Reprogramming differentiated cells into induced pluripotent stem cells (iPSCs) holds promise for generating patient-specific cells for regenerative medicine. However, transcriptomics and DNA-methylation analyses have revealed that iPSCs typically retain a subtle molecular 'memory' of their cell-type of origin, which then favours subsequent differentiation towards the original cell-type lineages. A new study shows that iPSCs also harbour chromosomal structural signatures of their cellular origin.

Krijger et al. used cells from the OSKM-inducible mouse model, in which the pluripotency factors OCT4, SOX2, KLF4 and MYC are expressed following doxycycline treatment. They induced pluripotency starting with four distinct mouse cell types — pre-B cells, bone-marrow-derived macrophages, neural stem cells and mouse embryonic fibroblasts — to generate parallel lines of early-passage (p3) iPSCs and then later-passage (p20) iPSCs after further in vitro culture. To characterize the conformational topology of chromosomes in these source cells and derived iPSCs, the investigators applied the chromosome conformation capture method Hi-C, which uses next-generation sequencing to report, on a genome-wide scale, physical contacts between chromosomal regions.

Analysis of the genome-wide contact maps revealed that reprogramming caused major, widespread alterations to chromosome structure. The founder cell types were highly distinct from each other in cluster analyses, whereas the iPSCs were highly similar regardless of their cell of origin or passage number, and they displayed a pluripotency-associated contact signature that was also shared by embryonic stem cells. Finer-scale analyses provided further support: reprogramming caused a convergence in the structure of local topologically-associated domains (TADs) and near-complete dissolution of cell-type-specific chromosomal loops while increasing looping and contacts between pluripotency-associated genes.

Despite the global convergence of chromosome structure towards a common pluripotency-associated conformation, the investigators found that iPSCs displayed subtle chromosome structure signatures in early-passage iPSCs that allowed their cell-type-of-origin to be determined. These distinguishing signatures involved intra-TAD connectivities and DNA-binding positions of the TAD-organizing protein CTCF. Intriguingly, although these signatures allowed the cell of origin to be determined, they were absent in the original source cell types.
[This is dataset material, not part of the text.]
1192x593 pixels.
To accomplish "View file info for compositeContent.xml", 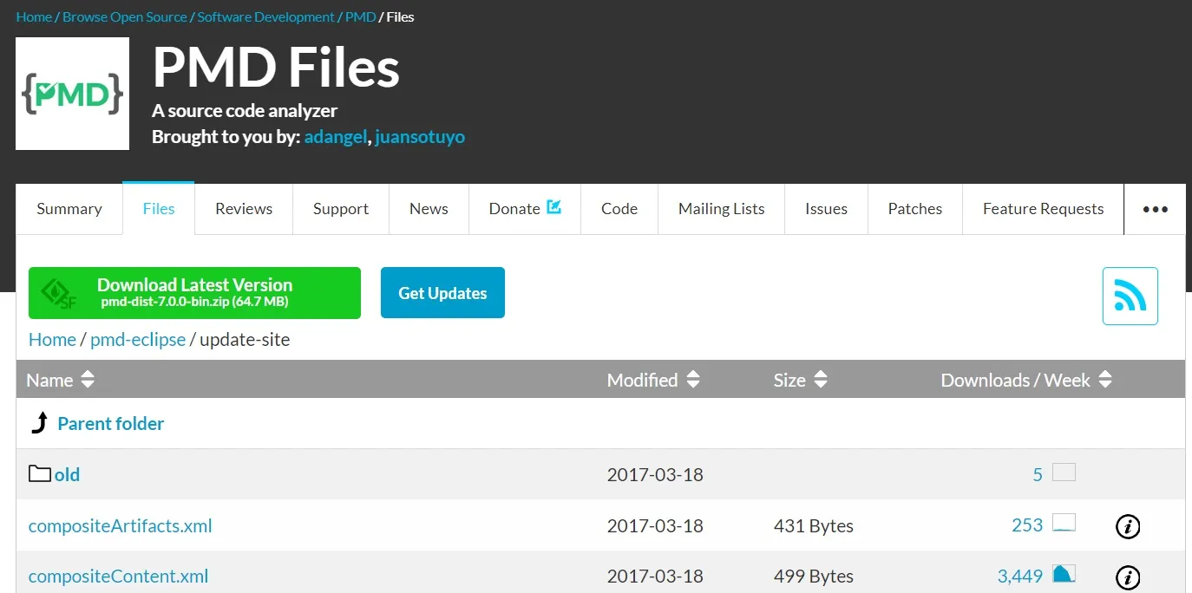I will click(x=1127, y=576).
Thus, the authors propose that these chromatin structure signatures arise de novo during reprogramming, in contrast to the 'memory' nature of DNA methylation and transcriptomic signatures that are a retained remnant of their cellular history.

It will be interesting to dissect whether the cell-of-origin structural signatures have functional consequences, such as if they influence the differentiation potential of iPSCs.